### Data shown
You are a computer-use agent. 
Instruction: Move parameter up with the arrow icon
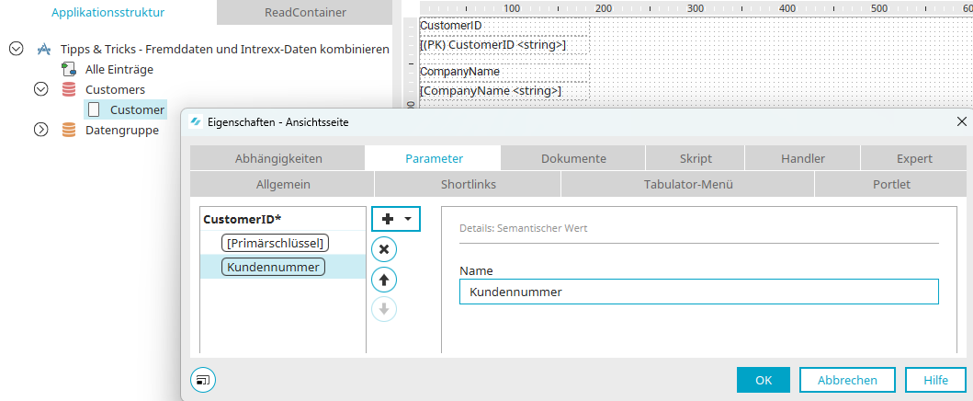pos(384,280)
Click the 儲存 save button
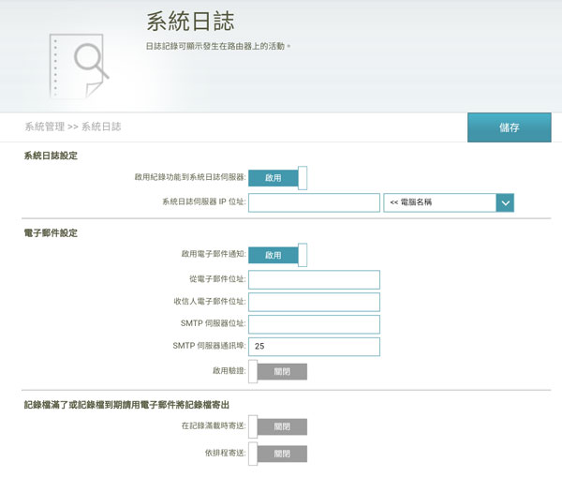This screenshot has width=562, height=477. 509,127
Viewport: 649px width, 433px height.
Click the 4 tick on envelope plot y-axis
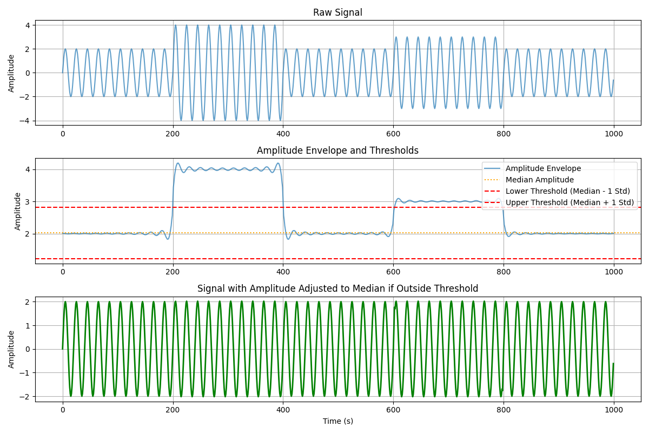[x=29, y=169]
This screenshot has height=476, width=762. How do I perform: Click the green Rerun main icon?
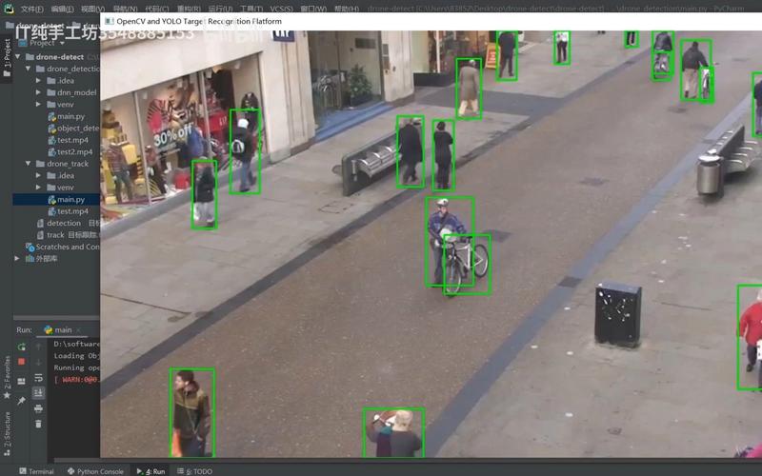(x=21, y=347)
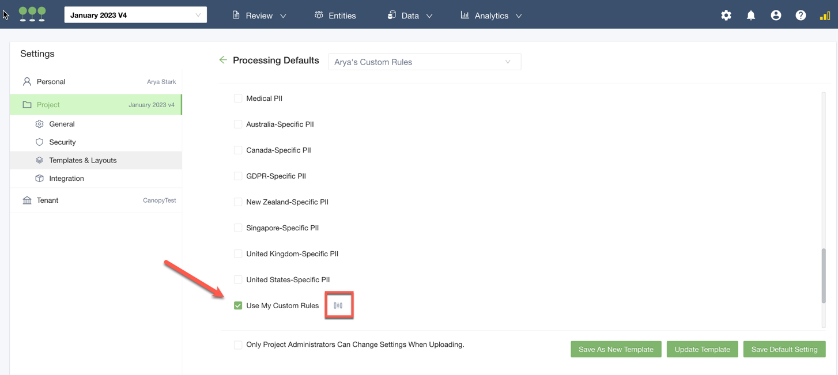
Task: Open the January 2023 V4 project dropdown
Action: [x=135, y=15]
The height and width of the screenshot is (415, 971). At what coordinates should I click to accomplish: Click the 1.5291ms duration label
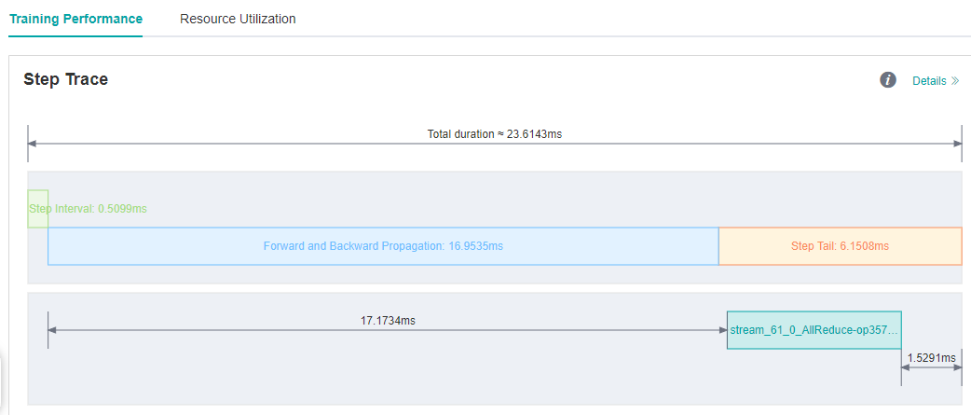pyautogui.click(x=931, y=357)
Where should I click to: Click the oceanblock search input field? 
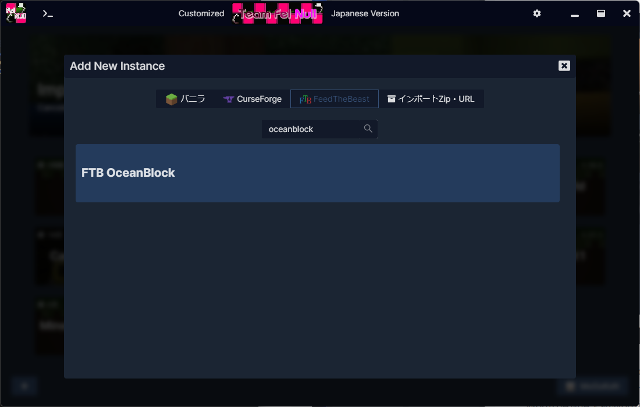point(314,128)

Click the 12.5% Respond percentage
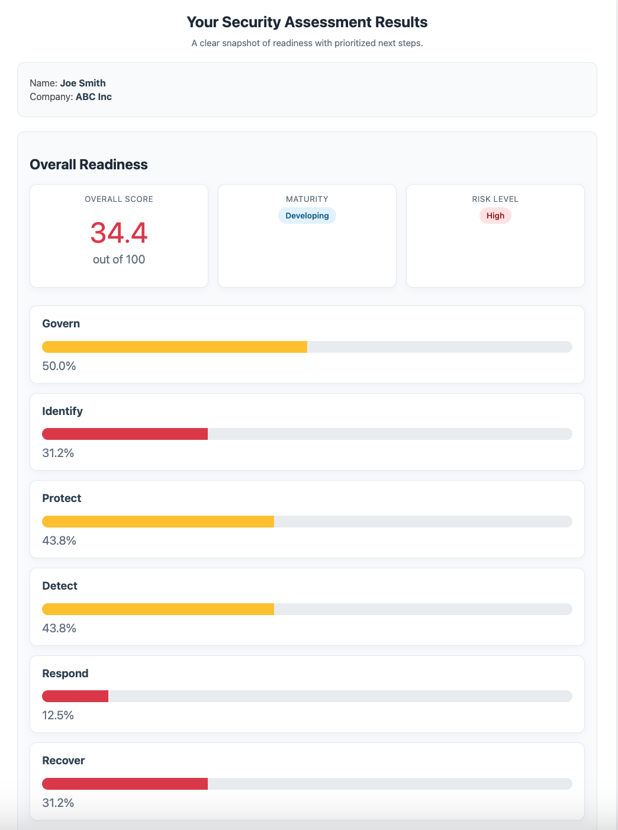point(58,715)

### Task prompt
Restate word for word the lines starting at the one that contains "Where should I" and ending at the last line of the data. Skip every picture.

### Answer to this task
Where should I click to: Click the oceanblock search input field? 
point(314,128)

Click the 12.5% Respond percentage
point(58,715)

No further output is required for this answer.